What Are International Courts Made of? The Law and Politics of 'Recognised Competence in International Law' and How to Control the Bench
Room 630, Level 6
Melbourne Law School
185 Pelham Street
The quality of the membership of an international court is an indiscreet matter to address. The ‘sensitivity and secrecy’ surrounding aspects of the nomination and (s)election of judges is the reason that legal scholarship infrequently addresses such aspects. However, the composition of a court and, in particular, the competence of judges is of central significance to enhancing confidence in the courts’ role within international law and international affairs.
This presentation explores the meaning and (formal or informal) evolution of the statutory requirement ‘recognised competence in international law’ in judicial and State practice. The discussion compares across many international courts and (quasi)adjudicative bodies, namely the International Court of Justice (ICJ), the Permanent Court of Arbitration (PCA) Specialised Panels, the International Tribunal for the Law of the Sea (ITLOS), the International Criminal Court (ICC), the International Centre for Settlement of Investment Disputes (ICSID) Panels, the World Trade Organisation (WTO) Panels, the European Court of Human Rights (ECtHR), the African Court of Human and Peoples’ Rights (ACtHPR) and the future African Court of Justice and Human Rights, and the Caribbean Court of Justice.
The presentation’s main argument is that the recognised competence in international law has evolved from a craft to be learned up to an epistemic and disciplinary category of expertise encapsulating today both the specialisation of international law and the pressing need for the intellectual quality to retain an overall grasp of international law. These two simultaneous forces – specialisation and the ability to 'see the forest for the trees' – serve different needs in judicial dispute settlement and they are also used by States to control the bench. Most importantly, the recognised competence in international law vis-à-vis specialised areas of international law is seen by States not only as a form of expertise or the intellectual quality to have a holistic perspective but also as the ability and inclination to accommodate specific considerations when resolving international disputes and hence control and stir the bench toward specific directions.

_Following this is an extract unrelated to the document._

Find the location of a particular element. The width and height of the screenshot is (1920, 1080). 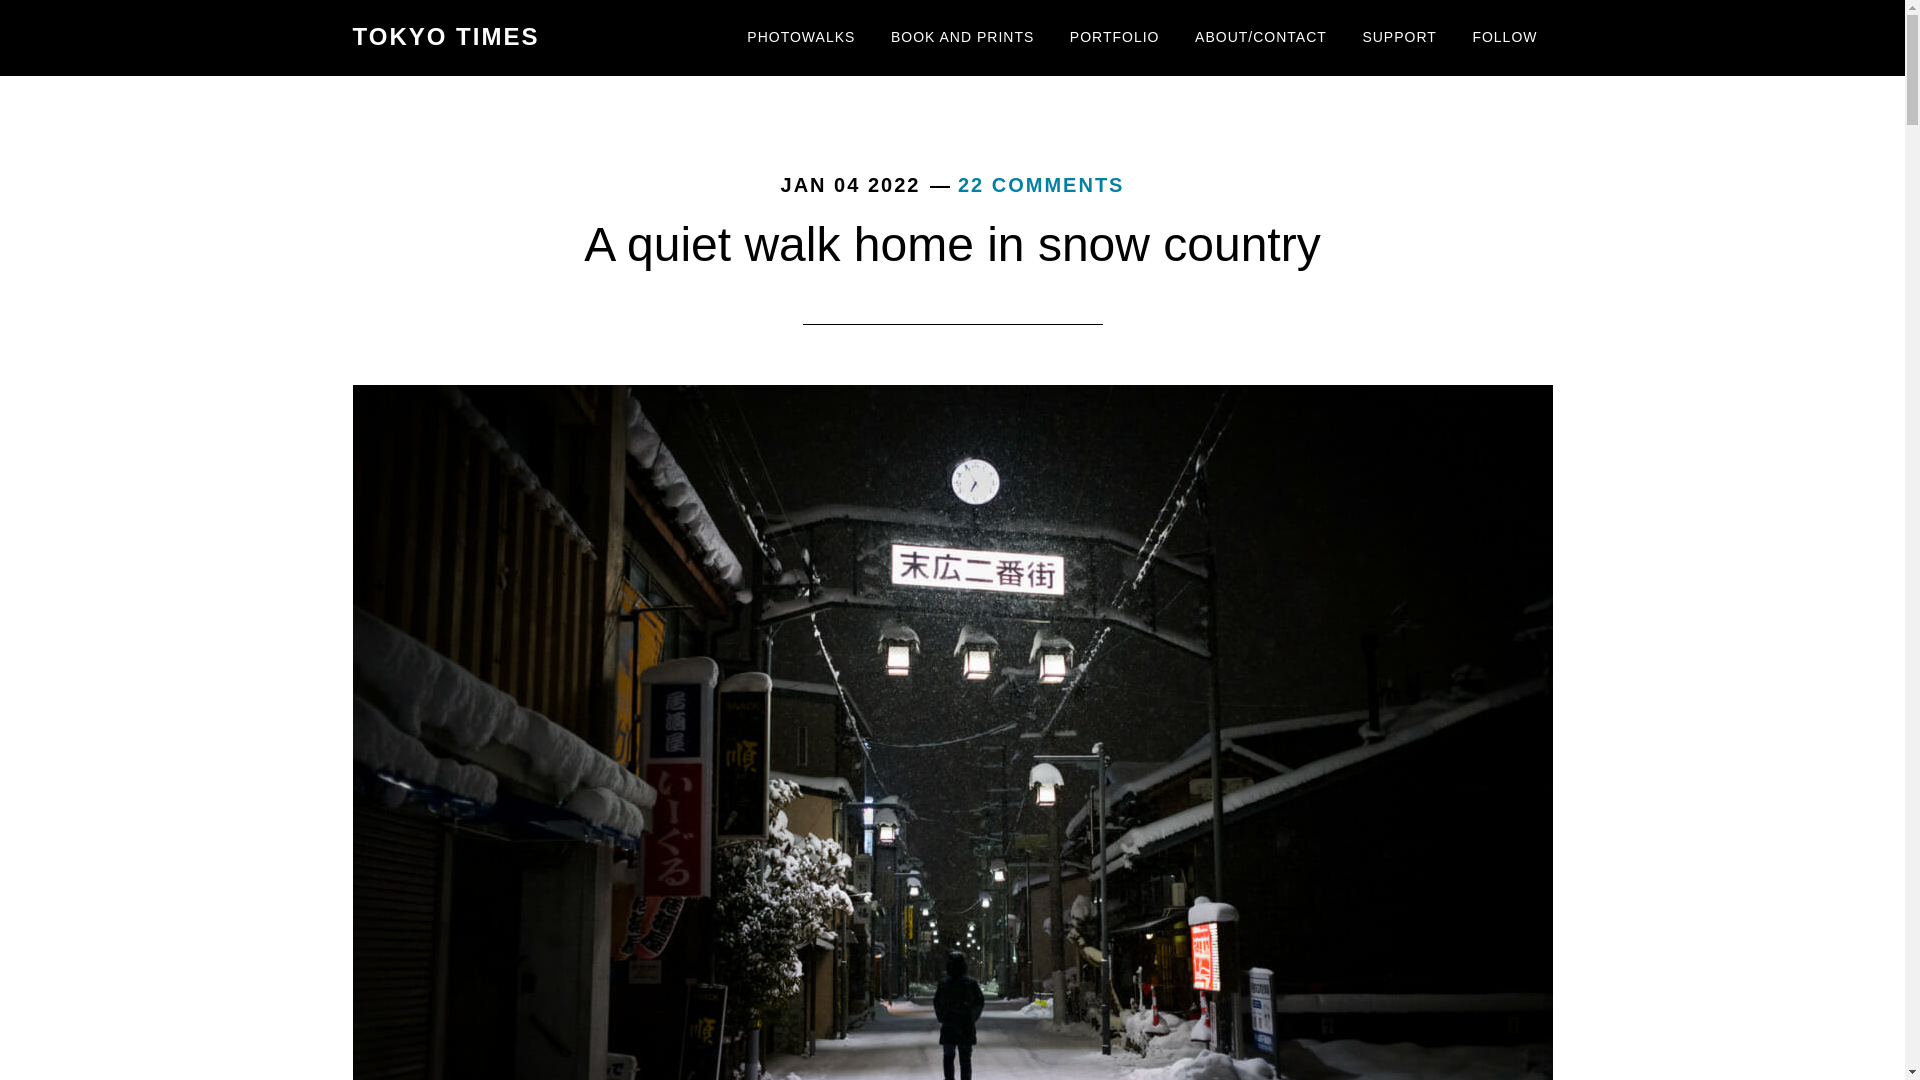

SUPPORT is located at coordinates (1399, 38).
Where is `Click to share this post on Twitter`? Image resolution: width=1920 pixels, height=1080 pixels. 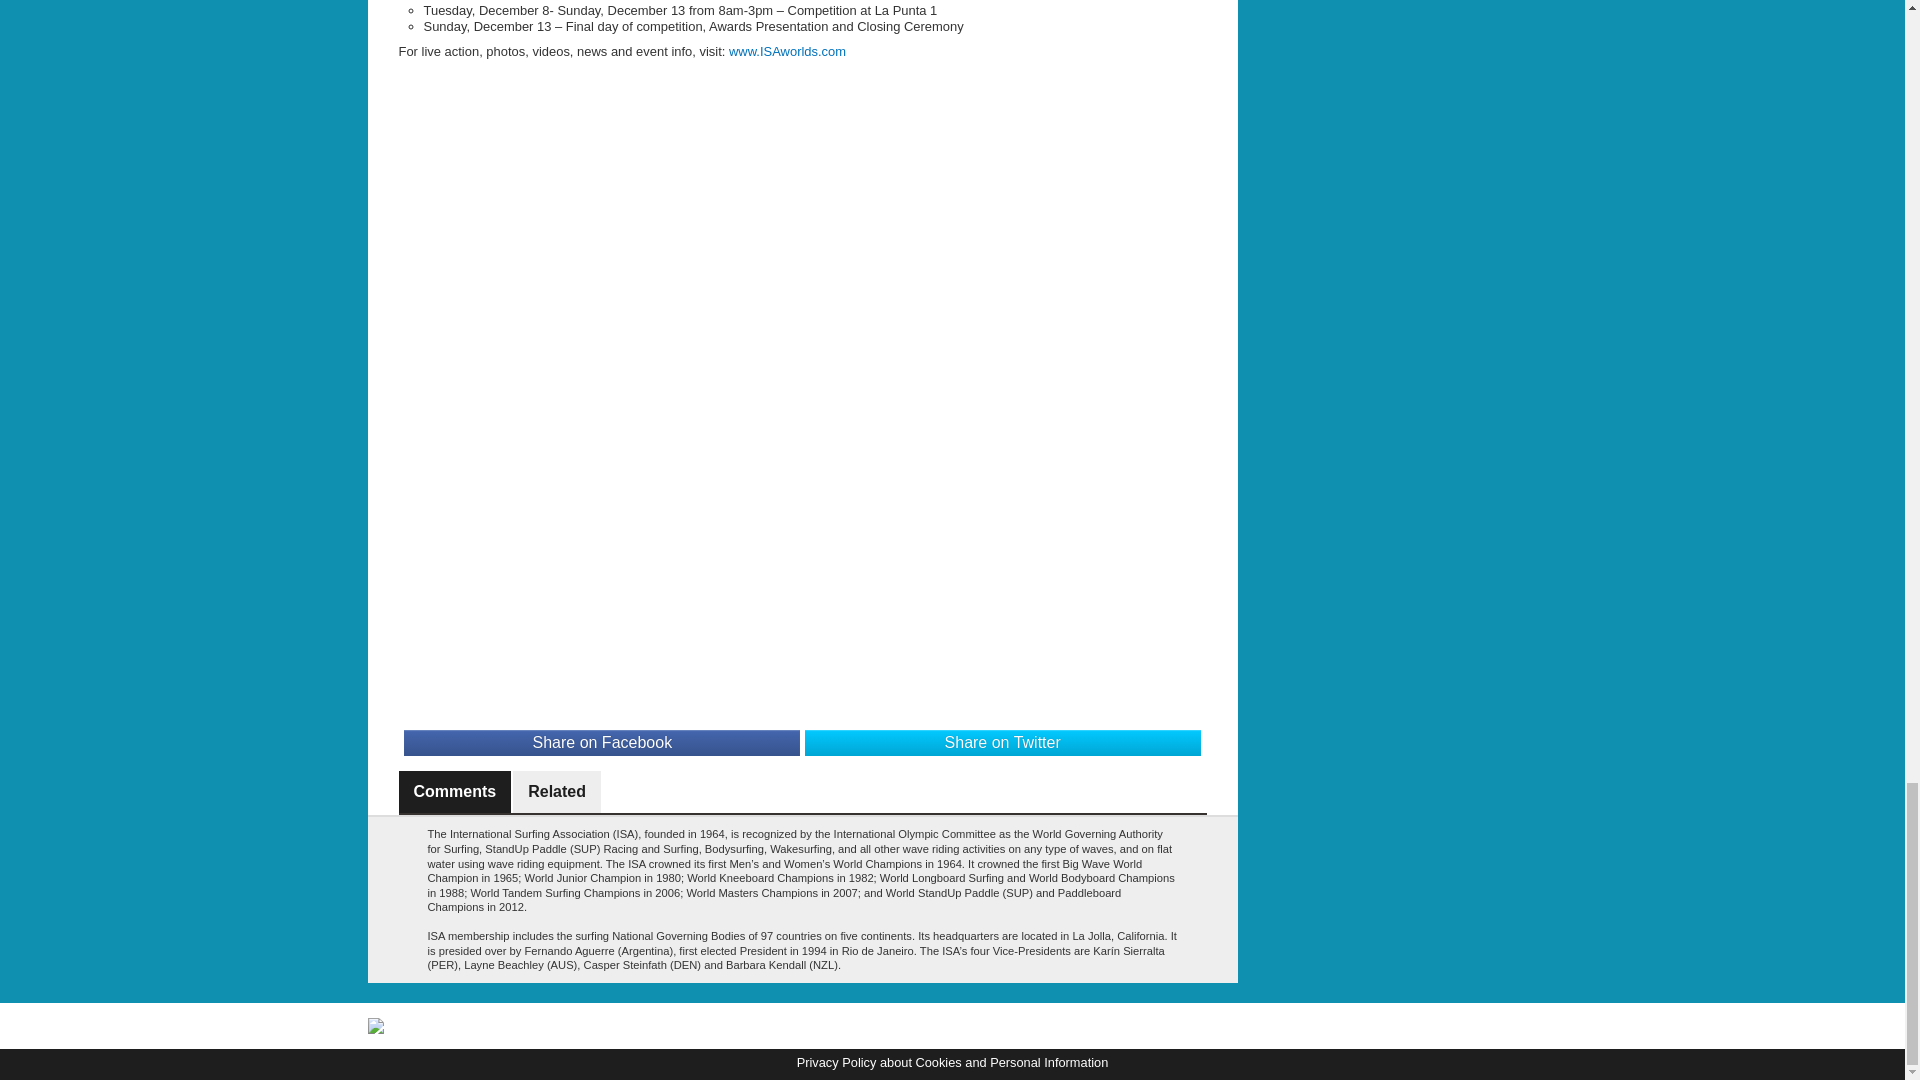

Dr Mando Rachovista, Assistant Professor
Dr Mando Rachovista
Dr Mando Rachovitsa is an Assistant Professor of International Law at the University of Groningen since August 2016. She read for her PhD at the School of Law, University of Nottingham (UK) on the topic of fragmentation of international law. Upon completion of her PhD thesis in 2013, she took up an Assistant Professorship in Public International Law at the College of Law, Qatar University where she taught international law and human rights until 2016. Her current research interests revolve around judicial dispute settlement, treaty interpretation, international human rights law as well as the role of international law in regulating aspects of cyberspace.